__COMPITI PROPOSTI__:
1. Riproduci alla lettera un passo del testo fornito: comincia dalle parole "Come da Greci" e fermati dopo "lieti e superbi.".
2. Rispondi a queste domande basandoti sul testo fornito.
(a) Quali sono i quattro maestri di lingua di cui il testo dice di voler parlare?
(b) Quale poeta Dante si era posto a esempio nello scrivere?
(c) Quale volo, secondo il testo, Dante tolse da Virgilio?

__TESTO FORNITO__:
****************

Come da Greci i Latini, così dagli uni e dagli altri ma spezialmente dagli ultimi seppero i classici nostri italiani con sapientissimo accorgimento cavare, come da ricca miniera, tesoro di bei pensieri e di frasi, e in guisa che sembra in molti luoghi non altro abbiano fatto che vestire d’italiche forme i latini concetti. E per dire alcuna cosa di soli quattro principalissimi maestri di lingua, e vissuti in tempi diversi, udite come Dante e Petrarca, Ariosto e Tasso sapessero delle spoglie del Lazio andar lieti e superbi.
Cominciamo dall’Alighieri. Confessò egli stesso aversi posto ad esempio in iscrivendo il gran Virgilio là dove a lui si rivolse cantando
Tu se’ lo mio maestro, e lo mio autore
Tu se’ solo colui da cui io presi
Lo bello stile che mi ha fatto onore.
E in fatti vedetene un breve saggio. Da lui apprende a ritrarre con due pennellate maestre il nocchier della livida palude. Udite:
......... Charon cui plurima mento
Canities inculta jacet: stant lumina flamma.
Un vecchio bianco per antico pelo
Che intorno agli occhi avea di fiamme ruote:
Quisquis es armatus qui nostra ad limina tendis
E tu che se’ costì, anima viva,
Umbrarum hic locus est somni noctisque soporae,
Partiti da cotesti che son morti
Corpora viva nefas Stygia vectare carina
Più lieve legno convien che ti porti.
E volendo narrarci il calare che fanno nella barca l’anime contro alle quali il barcajuolo mena il remo addosso perché non vadano a rilento
Batte col remo qualunque si adagia,
piglia da lui la viva similitudine del fioccar giù delle foglie riarse dal freddo primo autunnale
Quam multa in sylvis autumni frigore primo
Lapsa cadunt folia....
Come di autunno si levan le foglie
L’una appresso dell’altra infin che il ramo
Rende alla terra tutte le sue spoglie.
Da Virgilio tolse il volar lieve e rapido delle colombe
Radit iter liquidum celeres nec commovet alas
Con l’ale aperte e ferme al dolce nido
Volan per l’aer....
Da Virgilio il vano strigner dell’ombre vuote:
Ter conatus ibi collo dare brachia circum
Ter frustra comprensa manus effugit imago.

****************

__CONTENUTO DELL'ELENCO__:
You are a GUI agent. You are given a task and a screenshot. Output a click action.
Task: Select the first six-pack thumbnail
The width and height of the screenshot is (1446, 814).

****************

__RISPOSTE AI COMPITI__:
1.
Come da Greci i Latini, così dagli uni e dagli altri ma spezialmente dagli ultimi seppero i classici nostri italiani con sapientissimo accorgimento cavare, come da ricca miniera, tesoro di bei pensieri e di frasi, e in guisa che sembra in molti luoghi non altro abbiano fatto che vestire d’italiche forme i latini concetti. E per dire alcuna cosa di soli quattro principalissimi maestri di lingua, e vissuti in tempi diversi, udite come Dante e Petrarca, Ariosto e Tasso sapessero delle spoglie del Lazio andar lieti e superbi.

2.
(a) Dante, Petrarca, Ariosto e Tasso.
(b) Virgilio.
(c) Il volo lieve e rapido delle colombe.